Ненастоящий, неискренний, притворный — это и ложный, и лживый, но оба слова вторичны, они книжного происхождения. В разговорной речи им соответствовала старая форма прилагательного лъжий, т. е. и ложный и лживый одновременно. Субъект-объектные отношения еще не разведены словесно. Неприглядное по притворству и коварству одинаково предстает и само по себе, и (метонимически) в носителе таких качеств.

В XII в. «ложь» породила и ложных и лживых, точно так же, как это случилось с лестным и льстивым. Лживы бес, клеветник, поклепщик, т. е. всегда какое-то лицо; ложны — словеса, книги, учения — всегда невещественные явления. Все лживое криводушно и суетно: «Понеже врагъ вы (вас) научи хранити суетная лжею» (Печ. патерик, 136), лживое противоположно даже кривому; например, не ясно, «криво златоустово (Иоанна Златоуста) учение или лживо» (Есиф, 63), потому что (скажем еще раз) простое уклонение в слове вовсе не ложь, во всяком случае не всегда ложь. Настоящая ложь воплощает в себе крайние степени лживости, но лишь потому, что с самого начала они и были обращены к самым высоким сферам жизни. Возникают особые отношения: обмануть высшего рангом — злодейство более страшное, чем обхитрить низшего или слукавить с равным. Ложь взаимообратима, она не только обман, она в то же время и ошибка, способная отраженно повлиять на судьбу самого лжеца.

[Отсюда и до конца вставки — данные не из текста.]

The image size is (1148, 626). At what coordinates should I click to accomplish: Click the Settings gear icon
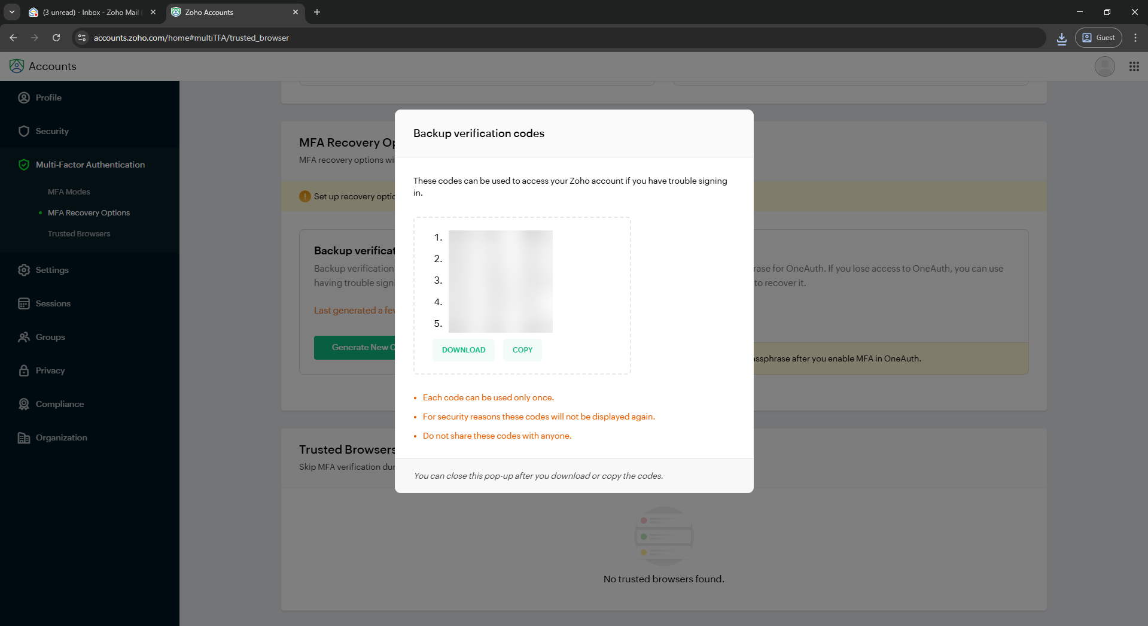click(x=24, y=270)
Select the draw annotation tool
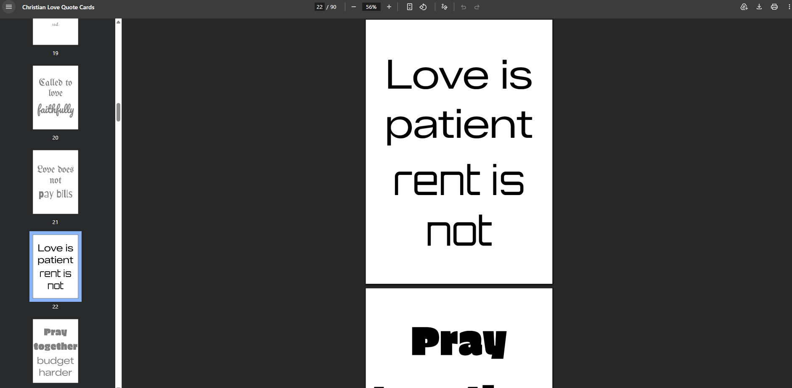This screenshot has width=792, height=388. coord(444,7)
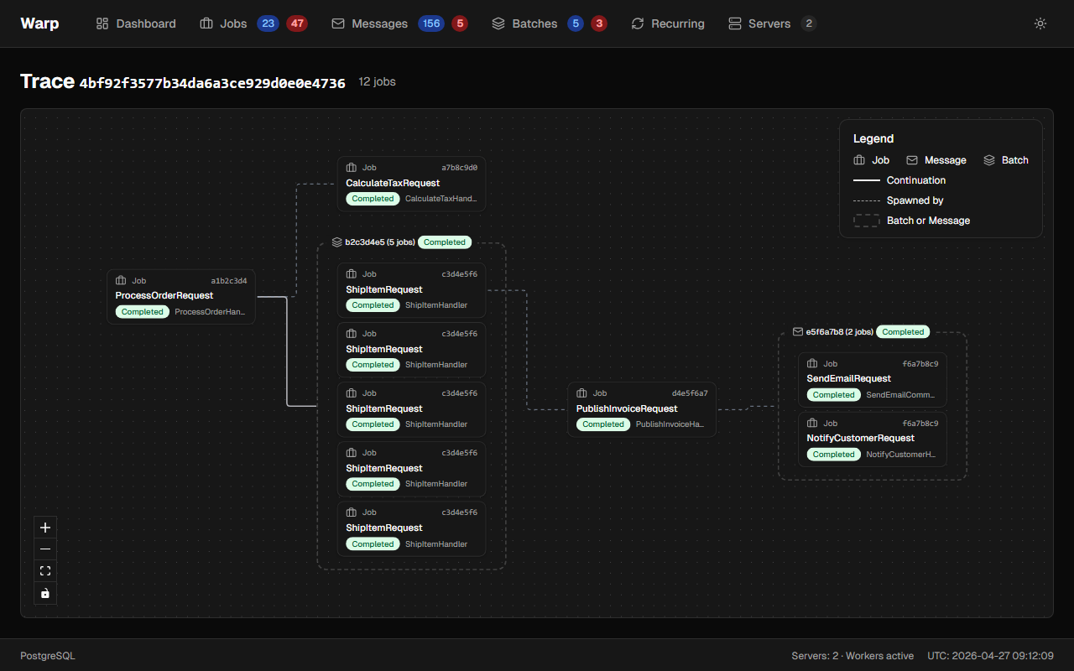The image size is (1074, 671).
Task: Click the Warp logo link
Action: tap(39, 23)
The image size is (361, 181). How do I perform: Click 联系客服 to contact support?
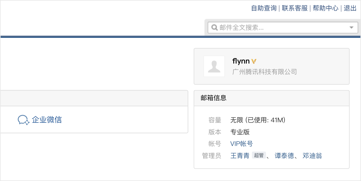294,8
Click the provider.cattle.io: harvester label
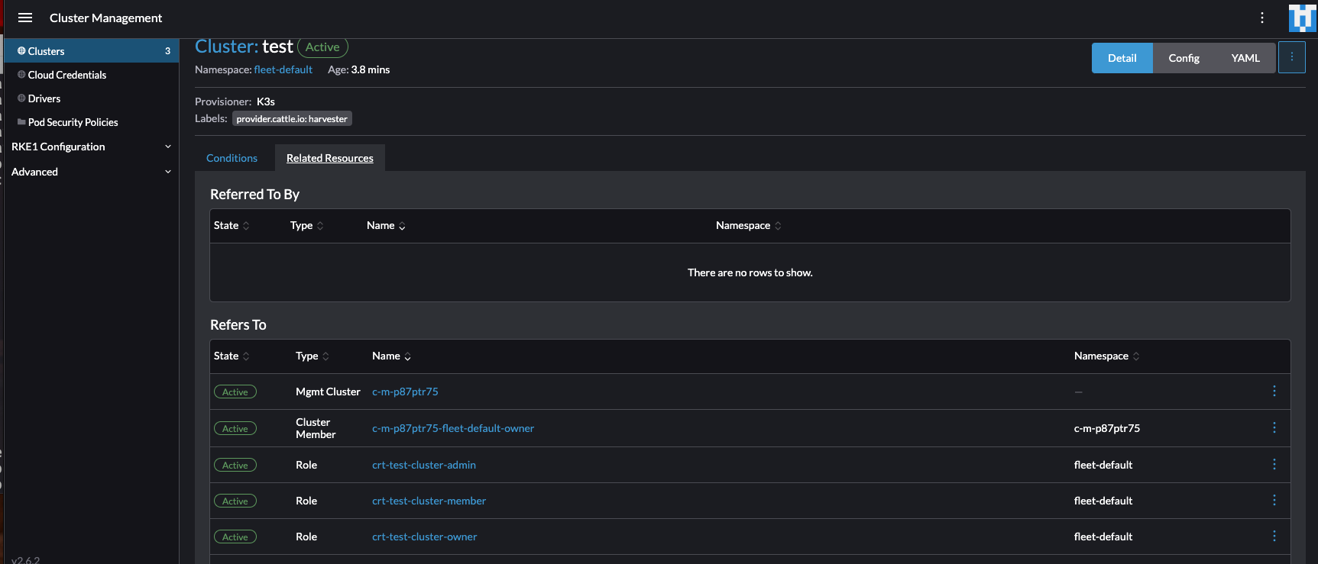1318x564 pixels. [291, 118]
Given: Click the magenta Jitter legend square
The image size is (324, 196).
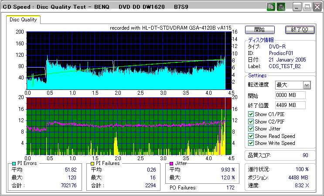Looking at the screenshot, I should pyautogui.click(x=172, y=163).
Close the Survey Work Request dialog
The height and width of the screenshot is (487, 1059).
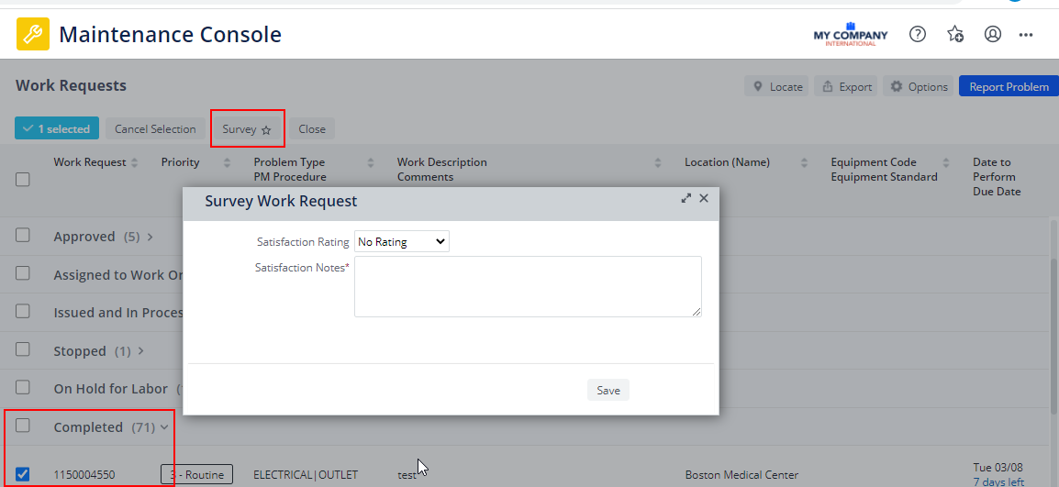tap(704, 198)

Только неложное истинно — эти два слова, как бы поверяя взаимную истинность, постоянно соединяются в текстах от XII до XVII в. «Неложно — по истинѣ яко видѣхъ, тако и написахъ о мѣстѣхъ святыхъ» (Игум. Даниил, 101); «створите добрѣ слух да приимите неложную истинну» (Христолюб., 219); «и то есть лжа и неправда» (Игум. Даниил, 126-127). «Обмануть, солгать и неправду учинить» призывает добра молодца Горе-Злочастие (Горе, 30). Ложь неприемлема нравственно, лукавство допустимо, но в известных пределах, а хитростью можно даже вос-хищ-аться (это глагол с тем же корнем).

МЕРЗОСТЬ, ГНУСНОСТЬ, СКАРЕДНОСТЬ

Древнейшие слова, передававшие значение отвращения от проявлений разного рода хитростей и обманов, по-видимому, были именами существительными. Они обозначали признаки, согласно которым отрицательная оценка мотивировалась каким-то чисто физиологическим отвращением. Все, что впоследствии стало этически отвлеченным, поначалу было всего лишь личным ощущением от столкновения с мерзким и гнусным и скаредным.

Так, в наше описание вошли слова, которые в древнерусских текстах почти не употребляются, да и в современный литературный язык пришли, скорее всего, из церковнославянского языка. Гнусный, мерзкий, скаредный.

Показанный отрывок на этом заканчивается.